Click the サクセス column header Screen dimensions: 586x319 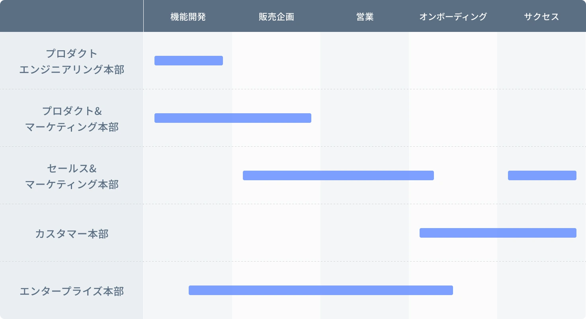[x=541, y=17]
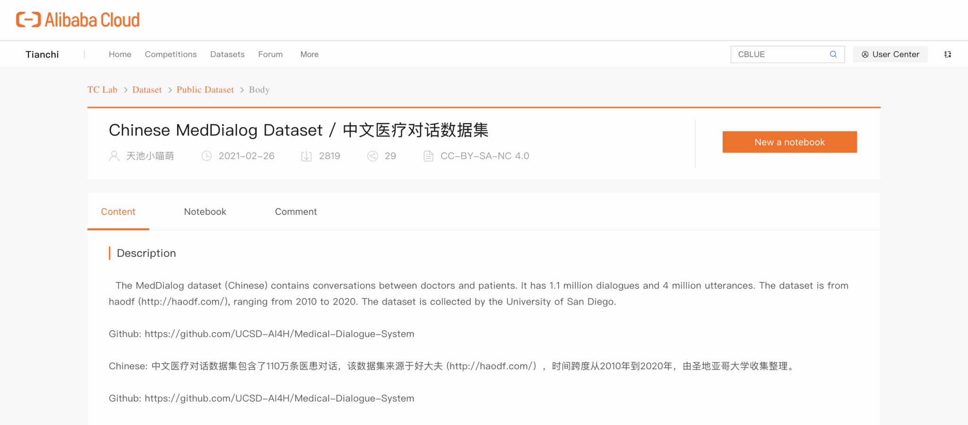Click the license document icon beside CC-BY-SA-NC 4.0
This screenshot has width=968, height=425.
[428, 156]
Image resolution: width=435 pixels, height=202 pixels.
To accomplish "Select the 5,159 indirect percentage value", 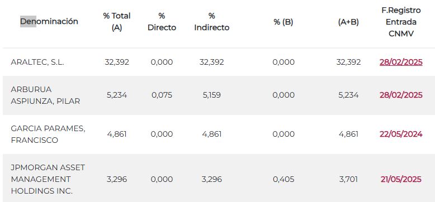I will point(212,95).
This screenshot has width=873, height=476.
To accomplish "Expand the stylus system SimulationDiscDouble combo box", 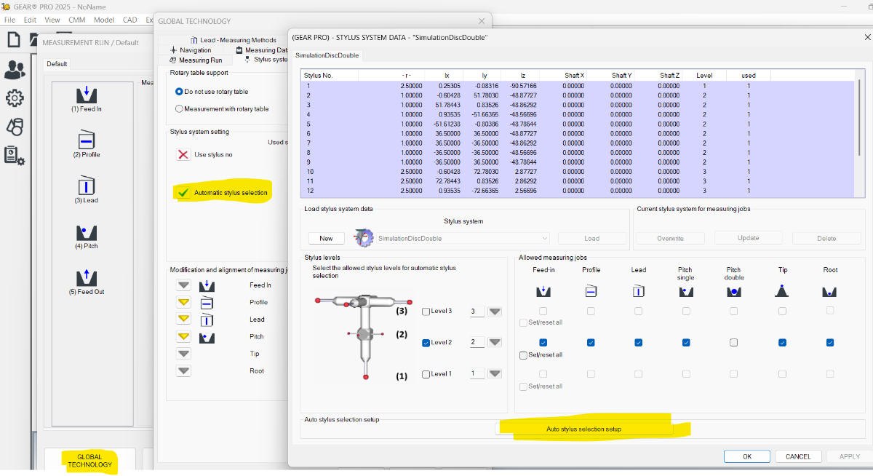I will click(545, 239).
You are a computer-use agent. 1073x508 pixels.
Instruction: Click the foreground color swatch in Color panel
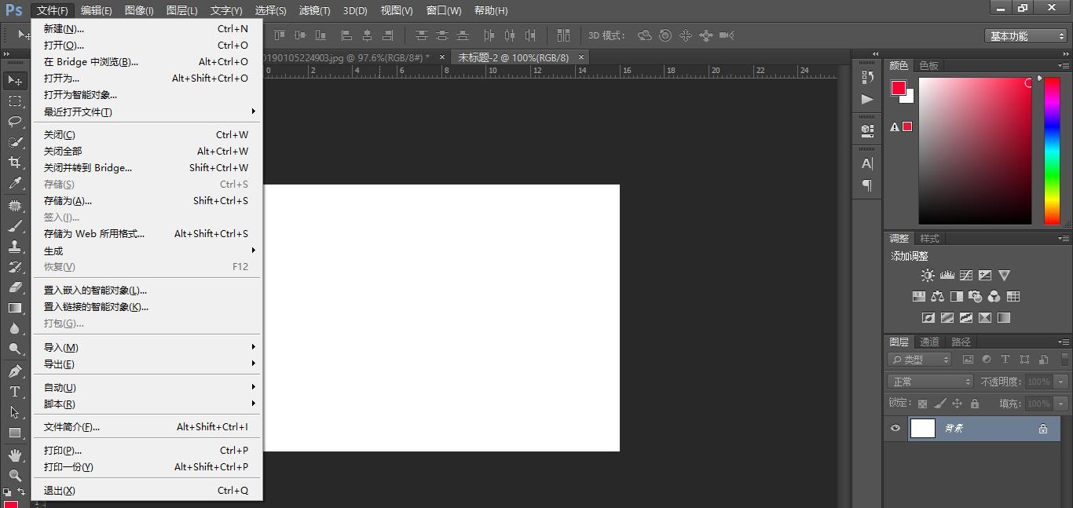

--------------------------------------------------

Write out the stretch of the listing from the line containing "You are a computer-use" through the end of the listing, word for word, leaving out the pictures.

• **EXERCISE ANSWER**
You are a computer-use agent. 1073x508 pixels.
Instruction: Click the foreground color swatch in Color panel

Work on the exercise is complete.